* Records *
__________

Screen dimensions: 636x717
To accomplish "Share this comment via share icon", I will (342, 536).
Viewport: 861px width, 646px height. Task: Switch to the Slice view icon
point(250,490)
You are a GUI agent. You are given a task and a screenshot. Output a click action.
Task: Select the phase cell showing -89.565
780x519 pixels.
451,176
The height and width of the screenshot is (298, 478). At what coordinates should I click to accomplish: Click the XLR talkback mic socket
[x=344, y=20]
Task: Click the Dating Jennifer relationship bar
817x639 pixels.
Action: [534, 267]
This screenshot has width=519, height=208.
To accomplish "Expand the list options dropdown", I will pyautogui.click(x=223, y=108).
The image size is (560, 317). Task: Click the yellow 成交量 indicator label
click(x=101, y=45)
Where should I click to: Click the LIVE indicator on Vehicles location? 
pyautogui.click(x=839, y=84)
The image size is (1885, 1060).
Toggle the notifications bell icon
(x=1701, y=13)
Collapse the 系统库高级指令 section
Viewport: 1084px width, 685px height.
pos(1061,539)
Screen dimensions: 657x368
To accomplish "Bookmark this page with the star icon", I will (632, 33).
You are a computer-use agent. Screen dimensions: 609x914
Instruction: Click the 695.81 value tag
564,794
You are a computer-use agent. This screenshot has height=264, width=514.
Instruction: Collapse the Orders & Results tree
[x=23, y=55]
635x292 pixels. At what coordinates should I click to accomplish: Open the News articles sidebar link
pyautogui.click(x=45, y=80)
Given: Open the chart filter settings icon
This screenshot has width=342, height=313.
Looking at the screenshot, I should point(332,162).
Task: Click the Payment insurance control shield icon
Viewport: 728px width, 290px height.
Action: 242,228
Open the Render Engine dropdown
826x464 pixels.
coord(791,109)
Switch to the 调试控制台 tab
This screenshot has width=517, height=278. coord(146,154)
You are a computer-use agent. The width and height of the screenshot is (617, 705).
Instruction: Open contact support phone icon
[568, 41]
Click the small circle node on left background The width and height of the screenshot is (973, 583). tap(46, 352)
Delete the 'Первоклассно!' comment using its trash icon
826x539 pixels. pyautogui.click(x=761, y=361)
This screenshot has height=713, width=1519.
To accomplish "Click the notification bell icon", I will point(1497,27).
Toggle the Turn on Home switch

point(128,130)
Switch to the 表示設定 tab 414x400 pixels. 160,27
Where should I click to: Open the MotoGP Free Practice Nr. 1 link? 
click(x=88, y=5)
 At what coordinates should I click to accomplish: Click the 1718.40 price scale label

__________

* Requirements *
Rewrite the material above as a numbered list, from its first line through the line containing "This screenshot has width=517, height=278.", and leave out any blank lines.

* Response to this task *
1. Screen dimensions: 636x717
2. To accomplish "Share this comment via share icon", I will (342, 536).
3. Viewport: 861px width, 646px height. Task: Switch to the Slice view icon
4. point(250,490)
5. You are a GUI agent. You are given a task and a screenshot. Output a click action.
6. Task: Select the phase cell showing -89.565
7. 780x519 pixels.
8. 451,176
9. The height and width of the screenshot is (298, 478). At what coordinates should I click to accomplish: Click the XLR talkback mic socket
10. [x=344, y=20]
11. Task: Click the Dating Jennifer relationship bar
12. 817x639 pixels.
13. Action: [534, 267]
14. This screenshot has width=519, height=208.
15. To accomplish "Expand the list options dropdown", I will pyautogui.click(x=223, y=108).
16. The image size is (560, 317). Task: Click the yellow 成交量 indicator label
17. click(x=101, y=45)
18. Where should I click to: Click the LIVE indicator on Vehicles location? 
19. pyautogui.click(x=839, y=84)
20. The image size is (1885, 1060).
21. Toggle the notifications bell icon
22. (x=1701, y=13)
23. Collapse the 系统库高级指令 section
24. Viewport: 1084px width, 685px height.
25. pos(1061,539)
26. Screen dimensions: 657x368
27. To accomplish "Bookmark this page with the star icon", I will (632, 33).
28. You are a computer-use agent. Screen dimensions: 609x914
29. Instruction: Click the 695.81 value tag
30. 564,794
31. You are a computer-use agent. This screenshot has height=264, width=514.
32. Instruction: Collapse the Orders & Results tree
33. [x=23, y=55]
34. 635x292 pixels. At what coordinates should I click to accomplish: Open the News articles sidebar link
35. pyautogui.click(x=45, y=80)
36. Given: Open the chart filter settings icon
37. This screenshot has width=342, height=313.
38. Looking at the screenshot, I should point(332,162).
39. Task: Click the Payment insurance control shield icon
40. Viewport: 728px width, 290px height.
41. Action: 242,228
42. Open the Render Engine dropdown
43. 826x464 pixels.
44. coord(791,109)
45. Switch to the 调试控制台 tab
46. This screenshot has width=517, height=278. coord(146,154)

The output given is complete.